Al 6B: Independently, the NRC inspection staff is reviewing the technical evaluation reports on the UT data but, based on a review of approved UT data sheets, the measurements were within the established acceptance criteria. The NRC staff also confirmed that the acceptance criteria met the current licensing basis - the 3-D analysis is to confirm margins reflected in the current licensing basis; but, at this point, it is not designed to replace it.

The UT measurements were independent of the on-going coating and moisture barrier seal re-work.

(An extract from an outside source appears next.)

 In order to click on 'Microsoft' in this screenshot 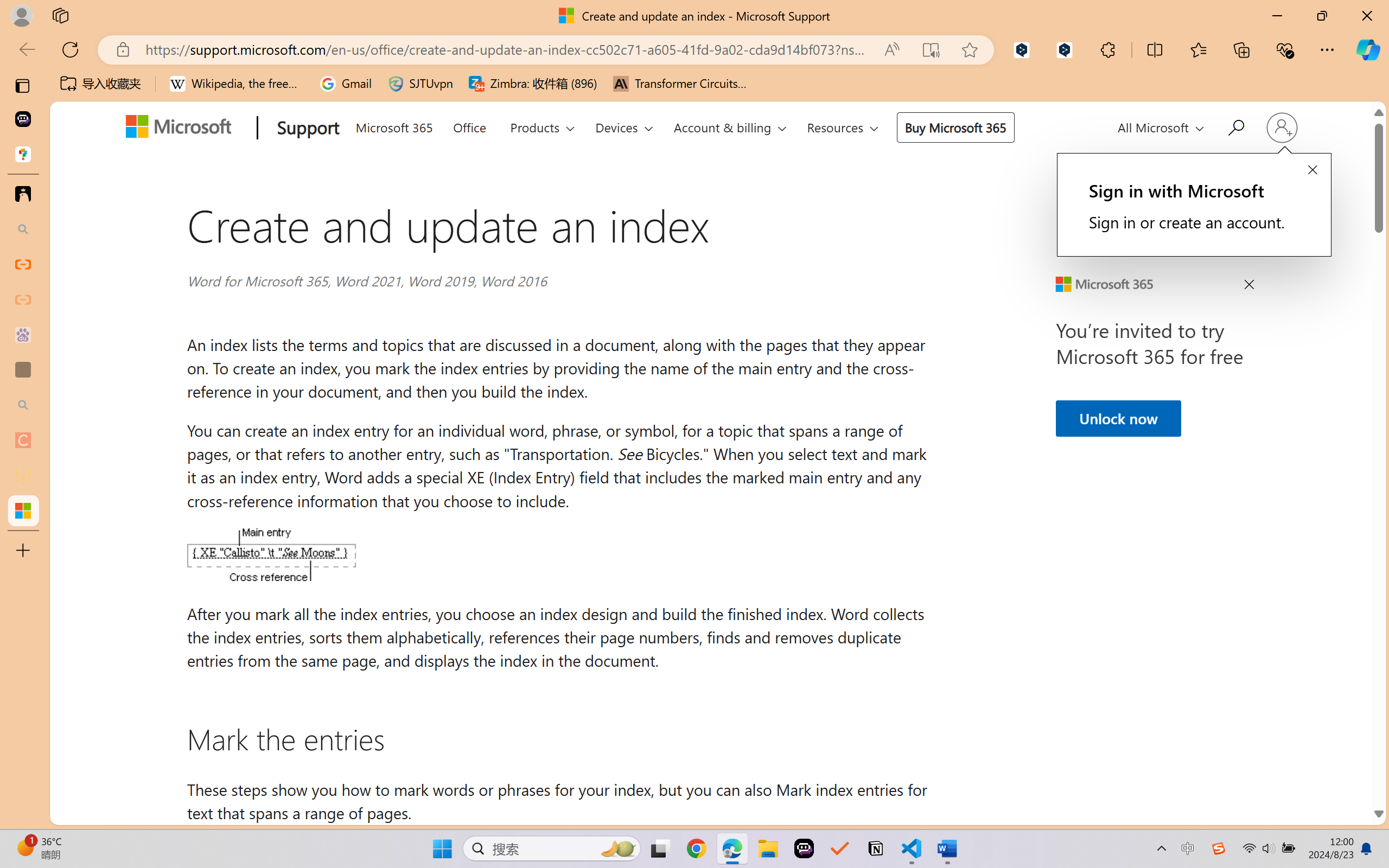, I will do `click(182, 129)`.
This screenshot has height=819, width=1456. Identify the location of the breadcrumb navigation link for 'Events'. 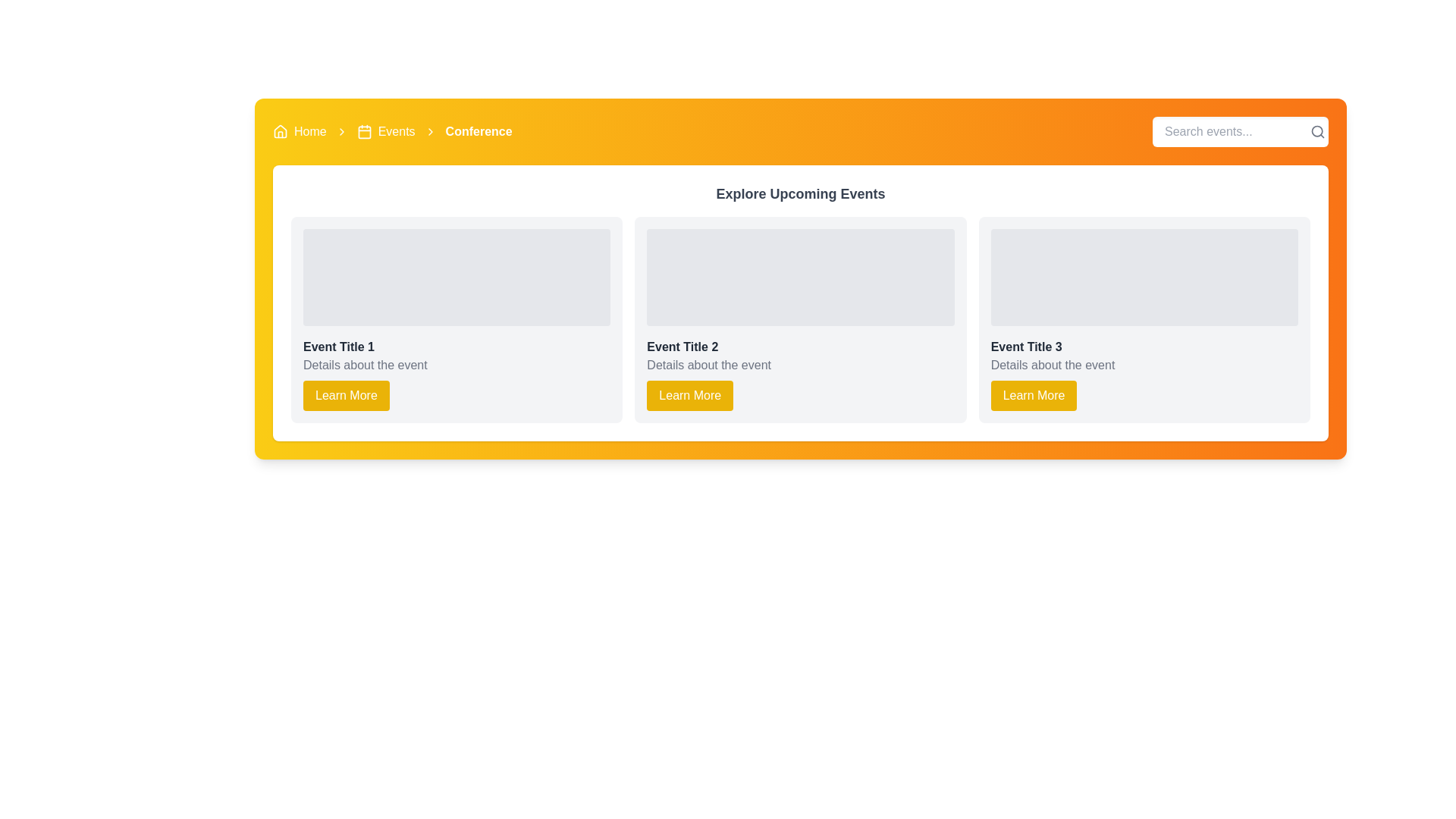
(392, 130).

Q1 7: So, what is left to be done on the inspection; why not just exit before startup Al 7: As a part of the inspection process, the inspectors were to review the documentation of results as presented by Amergen. Among documentation for other non-drywell related license renewal commitments, the review is to include a confirmation that:

For Bay 11 Epoxy Coating Problem:

1. Amergen visual inspections were adequate to detect blisters by observing rust stains.
2. The blistered were repaired
3. Inspections performed every four years remain adequate to detect blisters before significant corrosion occurs.
4. Current visual inspection procedure, including acceptance criteria, is adequate to perform the intended functions as noted above.

For the Bay 3 Moisture Seal Problem:

1. Insignificant amount of material was lost from the drywell shell due to corrosion
2. The moisture barrier and drywell coating in the area were repaired
3. Current visual inspection procedure, including acceptance criteria, is adequate to perform the intended functions as noted above.